Rate limiting/matching

A classic problem of publish-subscribe messaging is matching the rate of message producers with the rate of message consumers. Message producers can often outpace the speed of the subscribers that are consuming their messages. This mismatch is commonly called a "fast producer/slow consumer" problem, and may result in dramatic resource utilization spikes in the underlying messaging system as it tries to buffer messages until the slow consumer(s) can catch up.

Publisher rate limiting

NATS Streaming provides a connection option called max_pub_acks_inflight that effectively limits the number of unacknowledged messages that a publisher may have in-flight at any given time. When this maximum is reached, further publish calls will block until the number of unacknowledged messages falls below the specified limit.

import asyncio
from nats.aio.client import Client as NATS
from stan.aio.client import Client as STAN

import time

async def run(loop):
    nc = NATS()
    sc = STAN()
    await nc.connect(io_loop=loop)
    await sc.connect("test-cluster", "client-123", max_pub_acks_inflight=512, nats=nc)

    acks = []
    msgs = []
    async def cb(msg):
        nonlocal sc
        print("Received a message on subscription (seq: {} | recv: {}): {}".format(msg.sequence, len(msgs), msg.data))
        msgs.append(msg)
        await sc.ack(msg)

    # Use manual acking and have message redelivery be done
    # if we do not ack back in 1 second.
    await sc.subscribe("foo", start_at='first', cb=cb, manual_acks=True, ack_wait=1)

    async def ack_handler(ack):
        nonlocal acks
        acks.append(ack)
        print("Received ack: {} | recv: {}".format(ack.guid, len(acks)))

    for i in range(0, 2048):
        before = time.time()
        await sc.publish("foo", b'hello-world', ack_handler=ack_handler)
        after = time.time()
        lag = after-before

        # Async publishing will have backpressured applied if too many
        # published commands are inflight without an ack still.
        if lag > 0.001:
            print("lag at {} : {}".format(lag, i))

    for i in range(0, 5):
        await asyncio.sleep(1, loop=loop)

    await sc.close()
    await nc.close()

Subscriber rate limiting

Rate limiting may also be accomplished on the subscriber side, on a per-subscription basis, using a subscription option called max_inflight. This option specifies the maximum number of outstanding acknowledgements (messages that have been delivered but not acknowledged) that NATS Streaming will allow for a given subscription.
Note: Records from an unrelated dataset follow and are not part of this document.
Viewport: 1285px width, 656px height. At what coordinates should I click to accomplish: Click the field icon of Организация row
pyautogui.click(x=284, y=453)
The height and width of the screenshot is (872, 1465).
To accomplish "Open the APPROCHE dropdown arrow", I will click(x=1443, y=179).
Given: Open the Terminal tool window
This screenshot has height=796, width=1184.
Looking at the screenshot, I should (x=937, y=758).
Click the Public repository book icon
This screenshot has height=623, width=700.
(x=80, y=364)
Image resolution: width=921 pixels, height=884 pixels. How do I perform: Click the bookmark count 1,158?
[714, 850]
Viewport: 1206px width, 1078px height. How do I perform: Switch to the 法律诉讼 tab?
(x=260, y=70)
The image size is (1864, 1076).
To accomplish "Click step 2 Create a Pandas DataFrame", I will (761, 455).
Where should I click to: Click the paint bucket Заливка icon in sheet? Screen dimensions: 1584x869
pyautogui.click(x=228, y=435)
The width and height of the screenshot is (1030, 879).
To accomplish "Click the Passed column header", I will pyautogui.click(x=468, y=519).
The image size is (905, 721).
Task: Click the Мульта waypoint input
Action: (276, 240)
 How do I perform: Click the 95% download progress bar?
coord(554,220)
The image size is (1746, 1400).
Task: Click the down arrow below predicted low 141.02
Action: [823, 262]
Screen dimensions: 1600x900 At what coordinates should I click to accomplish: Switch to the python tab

When this limit is reached, NATS Streaming will suspend delivery of messages to this subscription until the number of unacknowledged messages falls below the specified limit.

import asyncio
from nats.aio.client import Client as NATS
from stan.aio.client import Client as STAN

async def run(loop):
    nc = NATS()
    sc = STAN()
    await nc.connect(io_loop=loop)
    await sc.connect("test-cluster", "client-123", max_pub_acks_inflight=512, nats=nc)

    acks = []
    msgs = []
    async def cb(msg):
        nonlocal sc
        print("Received a message on subscription (seq: {} | recv: {}): {}".format(msg.sequence, len(msgs), msg.data))
        msgs.append(msg)

        # This will eventually add up causing redelivery to occur.
        await asyncio.sleep(0.01, loop=loop)
        await sc.ack(msg)

    # Use manual acking and have message redelivery be done
    # if we do not ack back in 1 second capping to 128 inflight messages.
    await sc.subscribe(
        "foo", start_at='first', cb=cb, max_inflight=128, manual_acks=True, ack_wait=1)

    for i in range(0, 2048):
        await sc.publish("foo", b'hello-world')

    for i in range(0, 10):
        await asyncio.sleep(1, loop=loop)

    await sc.close()
    await nc.close()

License

Unless otherwise noted, the NATS source files are distributed under the Apache Version 2.0 license found in the LICENSE file.